McData breaks into storage network management


McData recently expanded into the emerging storage network management arena with the launch of its Enterprise Solutions Architecture. The software platform, which focuses on the storage network itself, not the overall storage environment, integrates with upper-level management software such as EMC's Control Center and Veritas' SANPoint Control to give users a detailed, yet "generic," look at their storage fabrics (e.g., hubs, switches, and wiring).

"Our approach is fundamentally different from that of the big players such as Computer Associates, EMC, and Veritas," says Peter Dougherty, director of strategic marketing at McData. "We're 'virtualizing' the storage network or fabric, and they're 'virtualizing' the storage."

Presenting the storage network as a generalized set of services to upper-level applications has several key benefits, according to Dougherty. "The application doesn't have to worry about which wires data goes through; it just tells us what it wants, and our architecture provides the appropriate level of service, reliability, and performance." For end users, this could mean easier configuration and management, more-efficient troubleshooting and diagnostics, and automated discovery of fabric components, he claims.

STORED DATA ->

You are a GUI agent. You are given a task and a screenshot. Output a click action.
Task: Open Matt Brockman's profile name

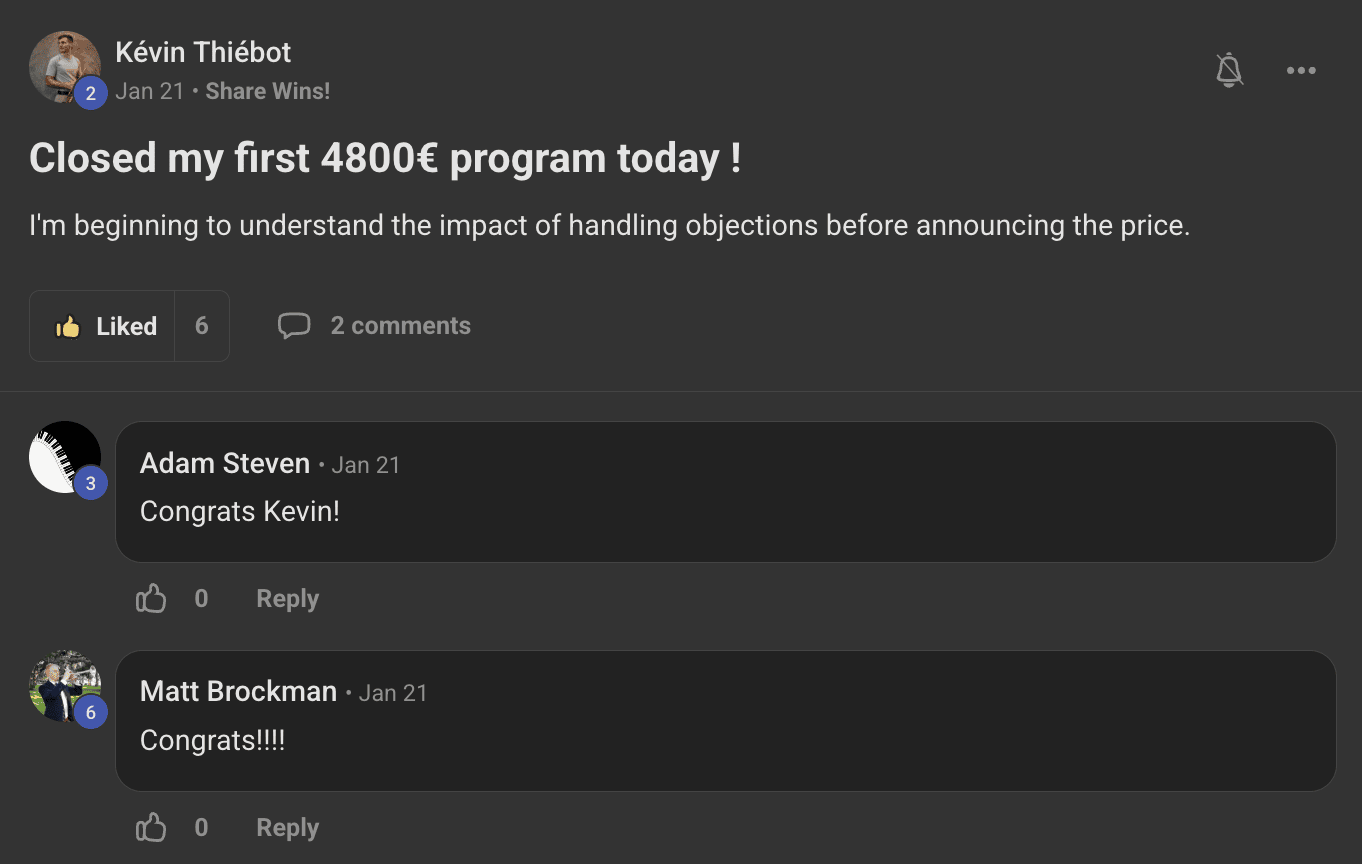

TASK 1 ->
Answer from the McData article:
(a) Which part of the storage environment does the Enterprise Solutions Architecture focus on?
(b) What is Peter Dougherty's position at McData?
(c) According to Dougherty, what do the big players such as Computer Associates, EMC, and Veritas virtualize?
TASK 2 ->
Extend the McData storage network management article with a few more paragraphs that pick up after its final sentence.
The data has no connection to the McData article.

ANSWER SPACE 1 ->
(a) The storage network itself, not the overall storage environment.
(b) Director of strategic marketing.
(c) The storage.

ANSWER SPACE 2 ->
While there is some redundancy between the two software layers at this time, Dougherty says that the road map for the McData platform calls for a variety of advanced fabric management features that will clearly differentiate the two product types in the future. Planned capabilities include trend analysis, advanced security, advanced performance management, multi-protocol management, and multi-vendor management.

The architecture's road map calls for numerous advanced features and tools to manage the whole storage network.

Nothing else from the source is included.